The other major challenge of the holidays is the way in which this time of year often prompts us to stop and reflect on how things have changed for us in the last year. For many, this reflection gets us thinking about the ways in which our lives aren’t where we want them to be right now. It is very easy to think of our lives in terms of what we feel is missing, both with things we want in the future (relationships, jobs, goals) and people we might miss from the past. The overall cultural push to celebrate during this time of year can make it feel uncomfortable to even acknowledge that we’re struggling. For someone who is facing the holidays as the first big event since the passing of a loved one, this is an especially difficult challenge to face. We know when someone passes away that these reminders are coming in the future, but their absence from our holiday season can be the first time that the reality of this really hits home.
When it comes to feelings of grief and of something “missing” from our lives, I will first and foremost always encourage clients to lean on the support systems that they do have in place. This might even involve expressing how you feel in ways that you haven’t tried yet before. If you’re feeling sad or upset about the absence of someone you loved over Thanksgiving or Christmas, I encourage you to put that feeling into words for the people around you. Denying yourself of the emotion that you feel around the situation can prolong and exacerbate the hurt feelings you have—and the people around you will understand that something is the matter whether or not you say it out loud. If this is something that feels uncomfortable to do, I will as always recommend that talking through this hesitancy with a counselor might help to make this step feel more comfortable for you. But the message I offer to just about every client is this: you are not meant to carry the big burdens of life on your own.
For one reason or another, many clients tell me that February is their least favorite month of the year. I think that this is in part because February represents the tail end of our season of cold weather and short days (without much to keep us busy), and in part because people are more stressed and exhausted by the months of winter that have led up to February. When it comes to managing the later stages of winter, my recommendation is to not put all your eggs in the holiday basket! As I wrote above, the events that keep us busy in November and December can give us something to focus on, but this can also bring with it the difficulty of feeling a “letdown” once we get into January and February. As you have time in December, be thinking about how you want to make use of your time in January and February. If this means trying something new, learning a new skill, investing more into relationships, so be it—anything you can do to keep your mind busy in these months is going to end up paying dividends for you. I particularly urge you to be thinking about this now because you may find in January and February that your motivation to do so has already been drained, and it’s much easier to follow through on an existing plan than it is to come up with a new one from scratch.

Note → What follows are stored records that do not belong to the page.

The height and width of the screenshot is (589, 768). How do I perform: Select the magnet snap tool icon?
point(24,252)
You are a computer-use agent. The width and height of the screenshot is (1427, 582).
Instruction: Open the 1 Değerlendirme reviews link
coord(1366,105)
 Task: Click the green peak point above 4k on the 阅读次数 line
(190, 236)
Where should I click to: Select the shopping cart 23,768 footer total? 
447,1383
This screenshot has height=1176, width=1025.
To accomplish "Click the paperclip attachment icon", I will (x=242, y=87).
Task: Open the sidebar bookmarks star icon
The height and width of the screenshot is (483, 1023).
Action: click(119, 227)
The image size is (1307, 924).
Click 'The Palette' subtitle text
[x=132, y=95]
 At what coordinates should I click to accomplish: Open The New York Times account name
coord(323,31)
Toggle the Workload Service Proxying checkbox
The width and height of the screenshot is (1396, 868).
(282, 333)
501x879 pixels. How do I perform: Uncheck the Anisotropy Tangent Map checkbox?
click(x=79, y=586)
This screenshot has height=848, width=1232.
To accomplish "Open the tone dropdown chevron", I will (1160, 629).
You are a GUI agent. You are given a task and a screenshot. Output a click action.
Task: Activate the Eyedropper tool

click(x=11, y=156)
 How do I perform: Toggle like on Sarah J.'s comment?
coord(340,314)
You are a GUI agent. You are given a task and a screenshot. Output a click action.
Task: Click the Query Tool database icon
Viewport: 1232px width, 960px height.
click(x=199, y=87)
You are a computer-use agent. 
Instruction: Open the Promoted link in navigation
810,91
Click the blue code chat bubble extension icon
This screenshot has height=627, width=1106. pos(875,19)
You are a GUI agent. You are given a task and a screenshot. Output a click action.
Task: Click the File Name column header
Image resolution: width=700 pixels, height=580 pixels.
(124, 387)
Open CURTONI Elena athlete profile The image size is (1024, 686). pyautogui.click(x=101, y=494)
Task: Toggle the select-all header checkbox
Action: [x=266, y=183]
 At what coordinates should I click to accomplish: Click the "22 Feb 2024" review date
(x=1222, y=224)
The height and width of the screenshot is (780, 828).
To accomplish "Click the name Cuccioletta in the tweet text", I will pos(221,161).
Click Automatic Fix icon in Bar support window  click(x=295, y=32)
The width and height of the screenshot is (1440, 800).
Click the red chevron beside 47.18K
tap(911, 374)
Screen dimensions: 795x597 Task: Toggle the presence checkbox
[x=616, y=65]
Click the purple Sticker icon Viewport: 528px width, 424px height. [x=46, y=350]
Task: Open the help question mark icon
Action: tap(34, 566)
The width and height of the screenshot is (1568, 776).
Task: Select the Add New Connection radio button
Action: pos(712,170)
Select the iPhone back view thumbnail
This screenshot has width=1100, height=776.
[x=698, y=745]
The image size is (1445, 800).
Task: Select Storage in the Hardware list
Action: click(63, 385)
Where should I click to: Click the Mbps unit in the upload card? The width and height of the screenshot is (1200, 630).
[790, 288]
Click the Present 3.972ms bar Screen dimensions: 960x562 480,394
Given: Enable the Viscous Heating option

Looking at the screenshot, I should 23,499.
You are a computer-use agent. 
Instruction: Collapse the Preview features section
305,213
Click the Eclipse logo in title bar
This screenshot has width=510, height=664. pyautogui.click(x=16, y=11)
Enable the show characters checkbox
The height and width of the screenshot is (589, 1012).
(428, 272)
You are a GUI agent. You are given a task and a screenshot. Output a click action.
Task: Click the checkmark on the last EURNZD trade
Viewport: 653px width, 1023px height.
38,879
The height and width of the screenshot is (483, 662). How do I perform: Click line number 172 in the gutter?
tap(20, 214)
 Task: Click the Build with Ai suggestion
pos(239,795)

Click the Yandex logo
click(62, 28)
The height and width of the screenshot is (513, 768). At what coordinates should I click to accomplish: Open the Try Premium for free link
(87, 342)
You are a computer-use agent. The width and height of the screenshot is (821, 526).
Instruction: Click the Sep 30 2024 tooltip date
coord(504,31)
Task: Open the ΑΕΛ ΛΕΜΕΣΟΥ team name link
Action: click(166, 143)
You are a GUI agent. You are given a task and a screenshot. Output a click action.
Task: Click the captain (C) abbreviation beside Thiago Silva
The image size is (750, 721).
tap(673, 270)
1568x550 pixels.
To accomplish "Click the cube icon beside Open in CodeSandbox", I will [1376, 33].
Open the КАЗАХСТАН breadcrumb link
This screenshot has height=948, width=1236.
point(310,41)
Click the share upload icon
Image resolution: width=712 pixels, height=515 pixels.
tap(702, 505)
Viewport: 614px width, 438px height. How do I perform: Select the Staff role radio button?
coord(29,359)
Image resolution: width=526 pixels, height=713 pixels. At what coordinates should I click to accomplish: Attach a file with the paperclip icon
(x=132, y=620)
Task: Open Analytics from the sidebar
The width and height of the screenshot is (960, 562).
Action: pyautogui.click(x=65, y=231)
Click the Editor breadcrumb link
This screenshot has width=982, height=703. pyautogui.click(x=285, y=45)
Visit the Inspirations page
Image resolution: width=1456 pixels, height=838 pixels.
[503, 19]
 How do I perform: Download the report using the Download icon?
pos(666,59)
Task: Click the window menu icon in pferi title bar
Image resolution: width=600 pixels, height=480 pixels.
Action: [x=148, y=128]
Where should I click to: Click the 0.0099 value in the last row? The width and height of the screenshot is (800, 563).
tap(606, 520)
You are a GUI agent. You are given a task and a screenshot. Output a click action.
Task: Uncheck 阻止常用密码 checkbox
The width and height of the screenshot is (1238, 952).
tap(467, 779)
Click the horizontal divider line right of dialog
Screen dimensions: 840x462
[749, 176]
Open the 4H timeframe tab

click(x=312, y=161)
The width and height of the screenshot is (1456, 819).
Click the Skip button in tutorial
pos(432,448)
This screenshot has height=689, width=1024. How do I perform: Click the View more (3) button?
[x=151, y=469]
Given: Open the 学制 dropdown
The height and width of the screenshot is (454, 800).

My hope is that everyone reading this is able to find some sort of positivity in the holidays, but I recognize at the same time the reality that just about everyone faces some challenge around the holiday season. Counseling services are highly sought out during this time of the year because of how often challenges crop up in this season, and if you feel that structured support in counseling would help you in this season, I encourage you to reach out to the staff here at BHC. The ups and downs of the holidays might seem like a daunting task to unwind, but even if you’re not able to answer every question in time for this Christmas, you may find that facing the emotions of this season head-on in a counseling setting helps you to better manage this time of year for years to come.